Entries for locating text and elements
•••

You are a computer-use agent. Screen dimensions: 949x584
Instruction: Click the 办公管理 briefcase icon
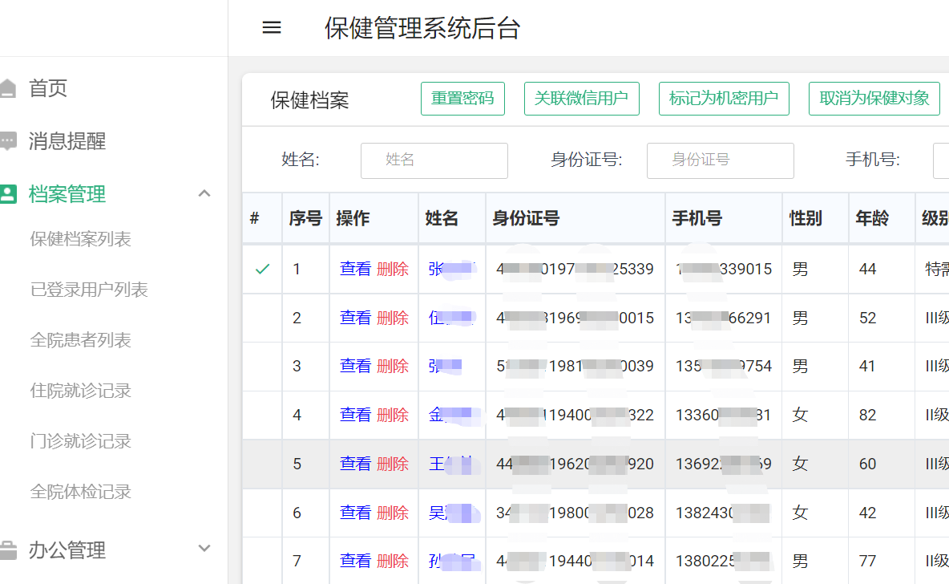(x=8, y=550)
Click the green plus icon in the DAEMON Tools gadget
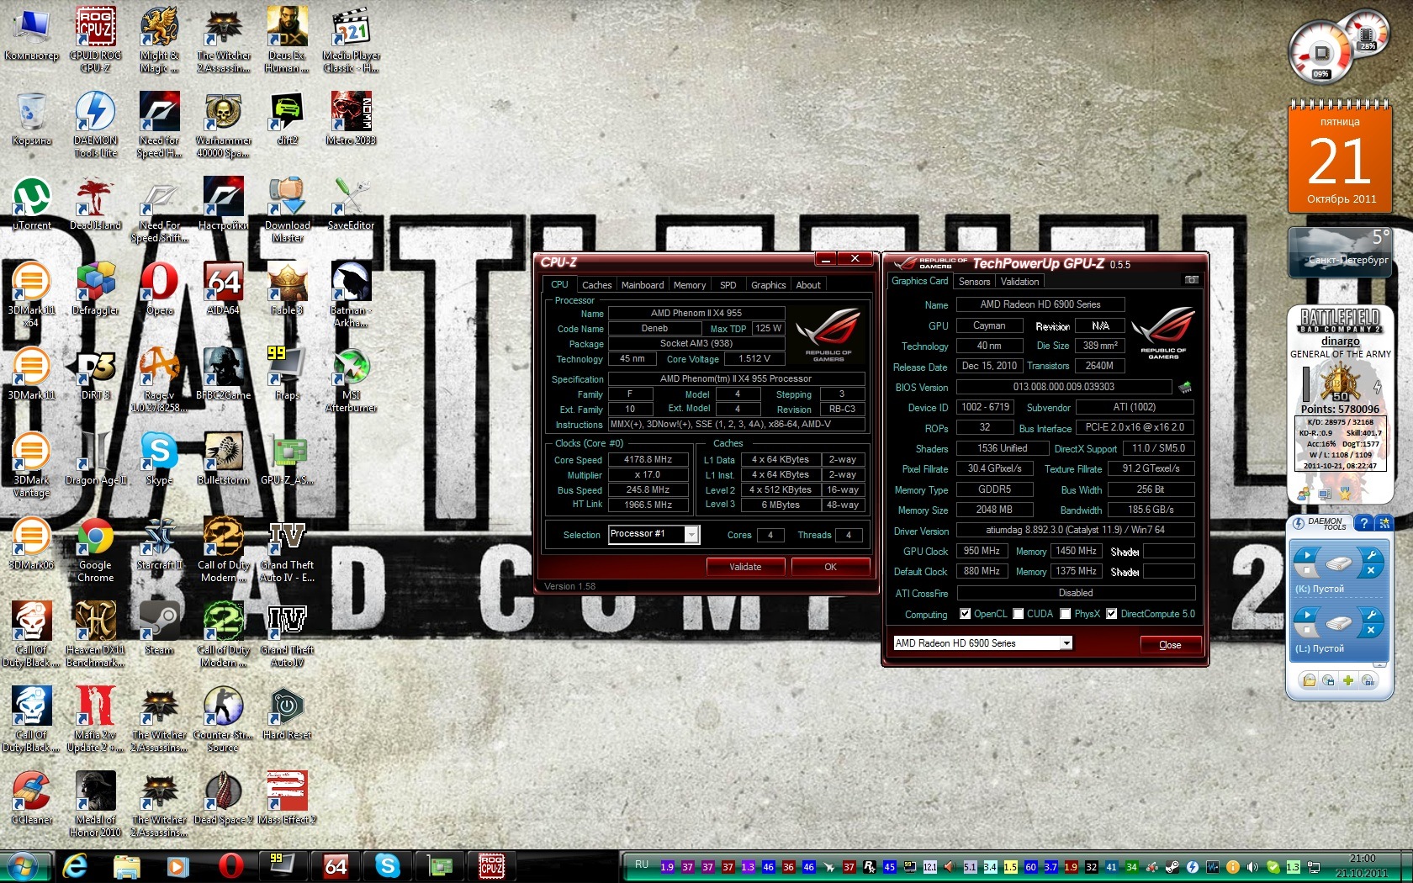 (1348, 680)
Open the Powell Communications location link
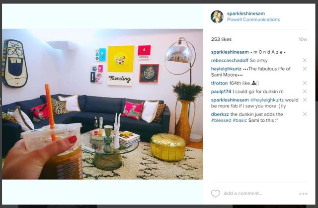The width and height of the screenshot is (318, 208). [253, 19]
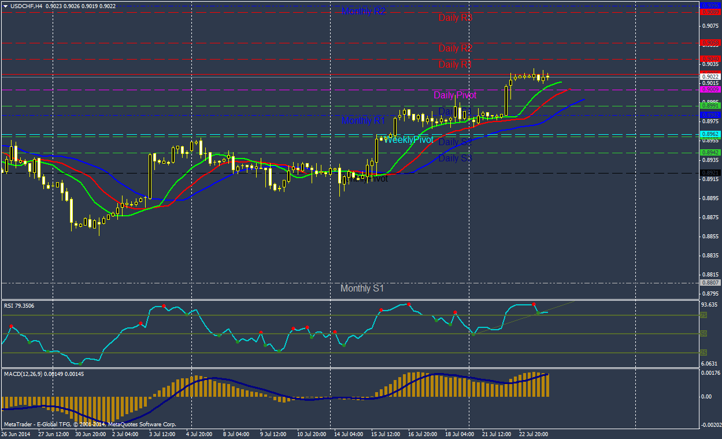Screen dimensions: 722x439
Task: Select the Monthly R2 label
Action: point(363,11)
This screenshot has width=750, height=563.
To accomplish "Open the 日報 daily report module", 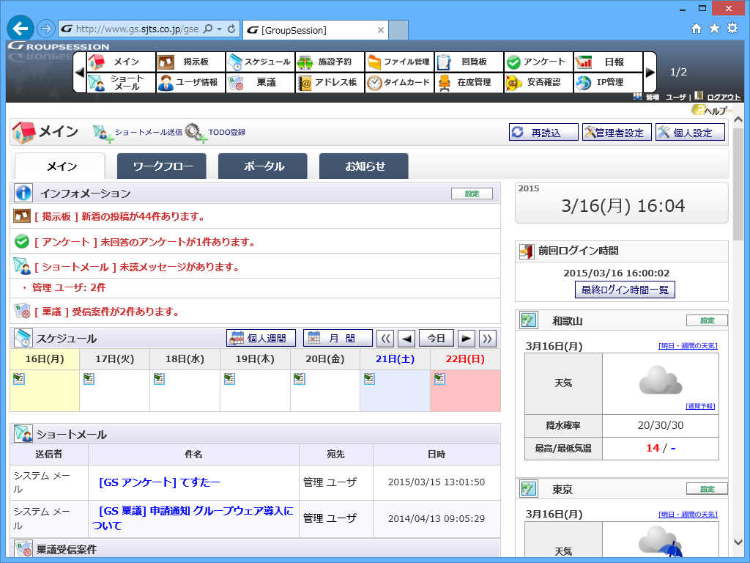I will click(608, 62).
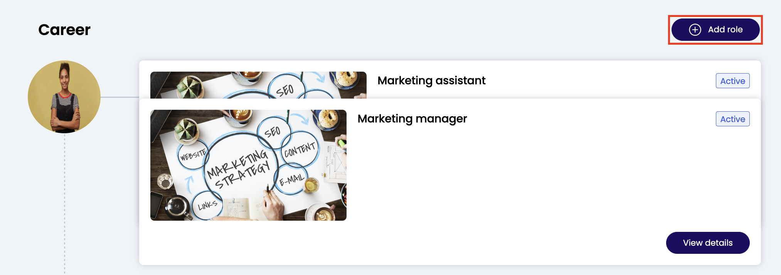Click the SEO circle in Marketing manager image
The height and width of the screenshot is (275, 781).
[x=273, y=132]
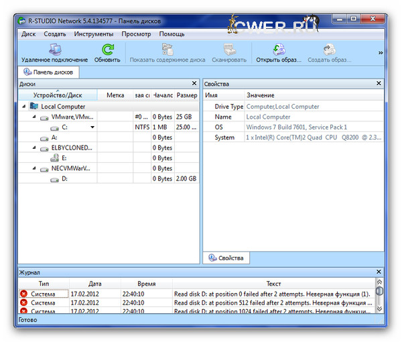This screenshot has width=402, height=342.
Task: Click the Открыть образ toolbar icon
Action: pos(279,50)
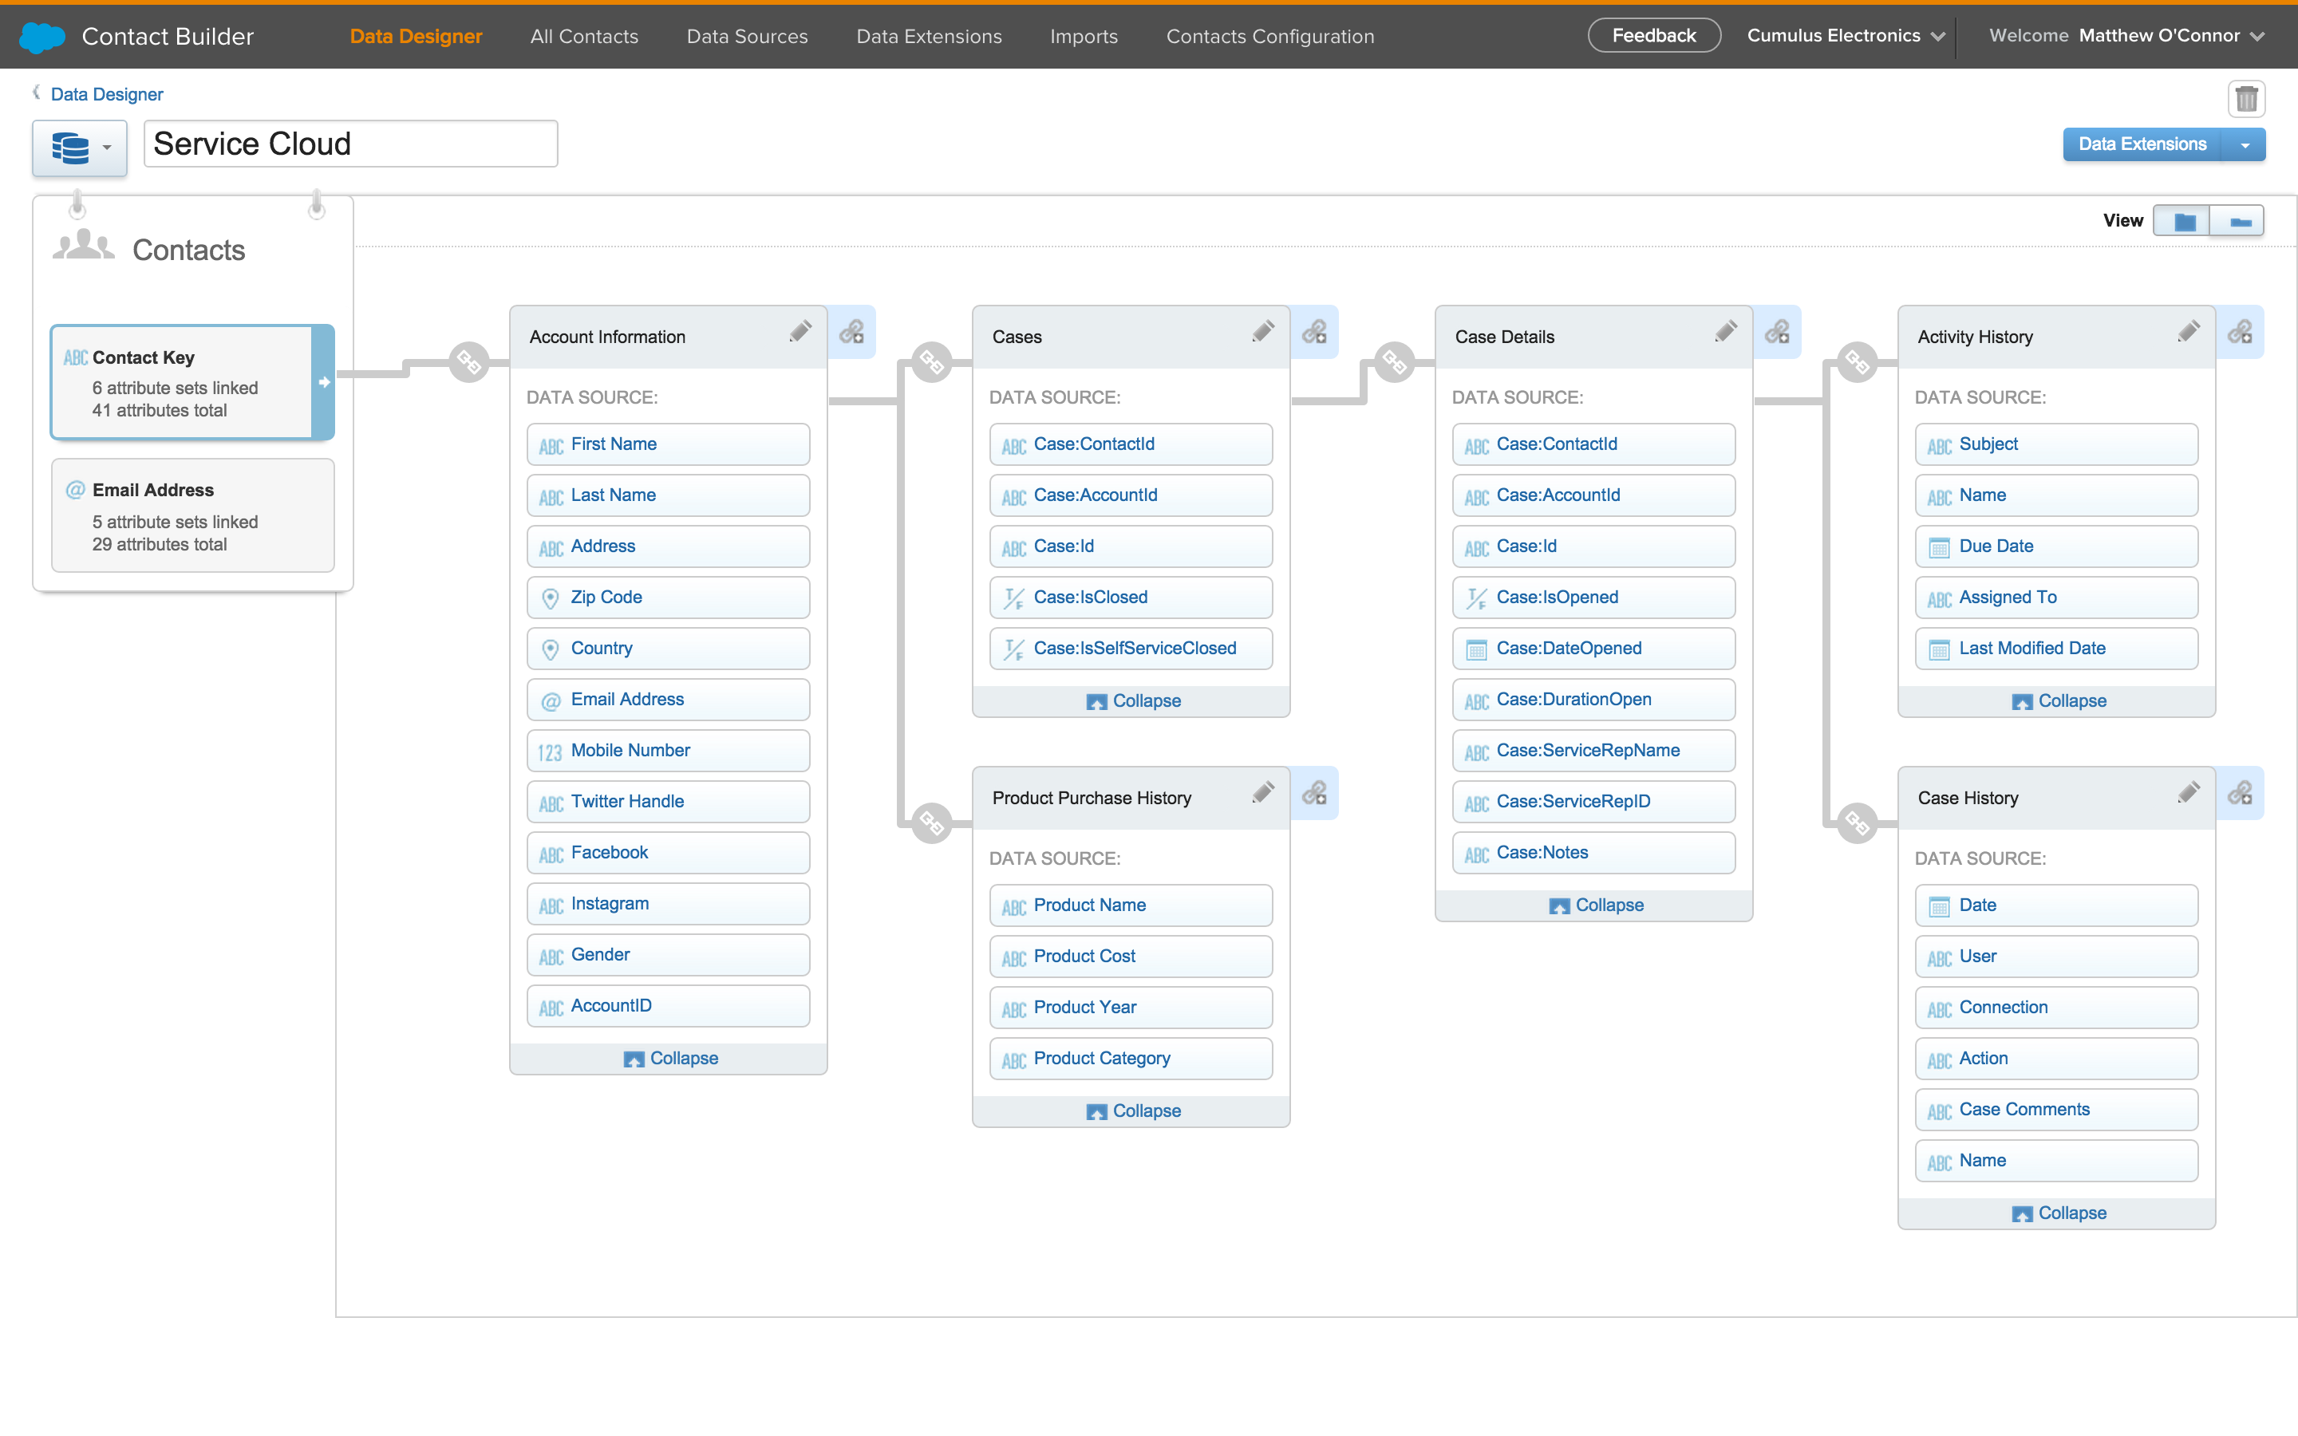Edit the Account Information attribute set pencil
Viewport: 2298px width, 1436px height.
point(800,331)
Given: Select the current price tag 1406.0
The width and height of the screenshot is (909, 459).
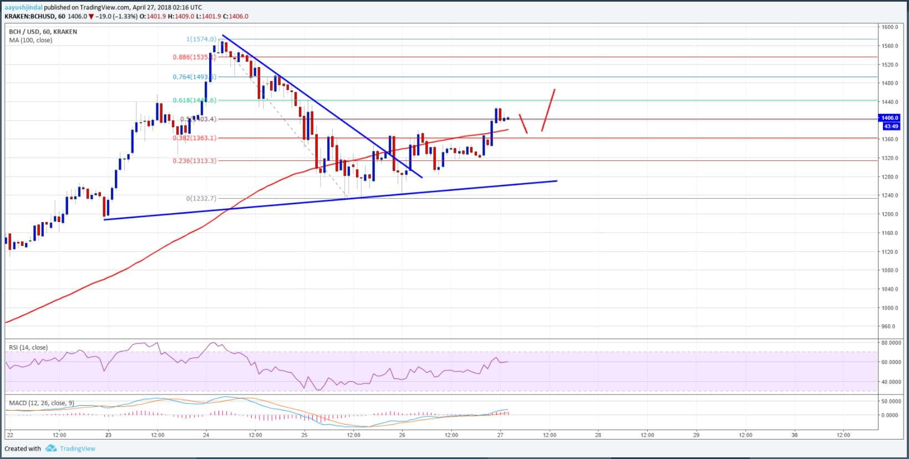Looking at the screenshot, I should 889,118.
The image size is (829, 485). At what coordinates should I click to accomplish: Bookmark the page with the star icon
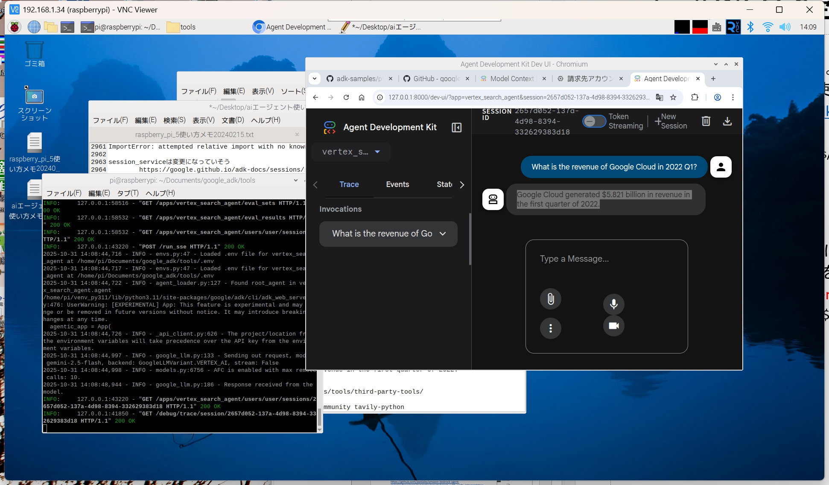[x=673, y=97]
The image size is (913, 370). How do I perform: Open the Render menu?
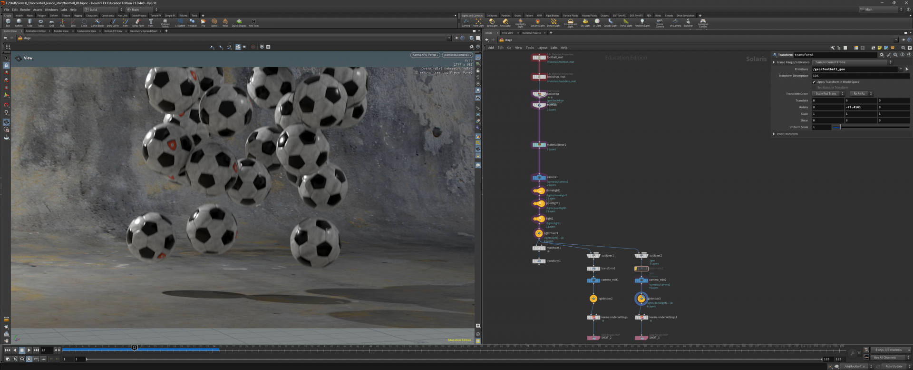click(25, 10)
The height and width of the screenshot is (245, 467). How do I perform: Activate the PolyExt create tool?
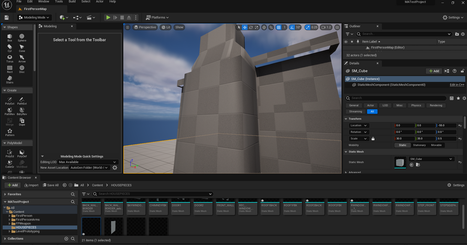point(10,100)
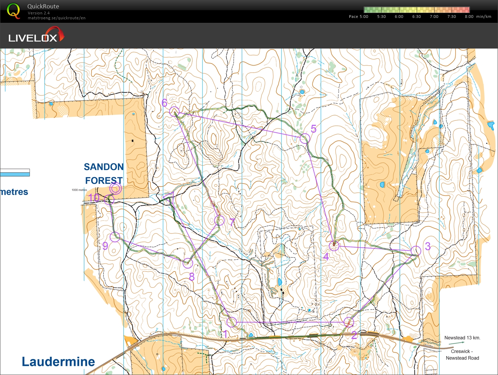The width and height of the screenshot is (498, 375).
Task: Select control circle 1 on the map
Action: pos(231,322)
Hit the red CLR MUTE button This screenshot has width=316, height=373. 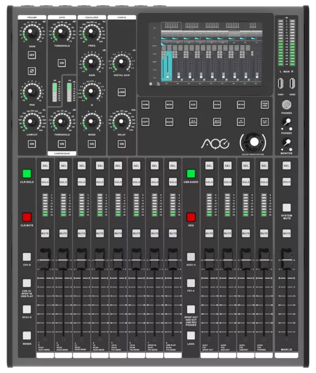(x=27, y=217)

•••

What is asked:
Lay out the records from the start through the line containing "Action: point(363,11)", inclusive, as a Markdown table with the columns Row and Line. Give each non-blank line a row number and omit the pictures.

Expected output:
| Row | Line |
|---|---|
| 1 | You are a computer-use agent. Screen dimensions: 949x584 |
| 2 | Instruction: Click the 办公管理 briefcase icon |
| 3 | (x=8, y=550) |
| 4 | Click the green plus icon in the DAEMON Tools gadget |
| 5 |  (1348, 680) |
| 6 | Open the Powell Communications location link |
| 7 | The width and height of the screenshot is (318, 208). [253, 19] |
| 8 | Screen dimensions: 722x439 |
| 9 | Task: Select the Monthly R2 label |
| 10 | Action: point(363,11) |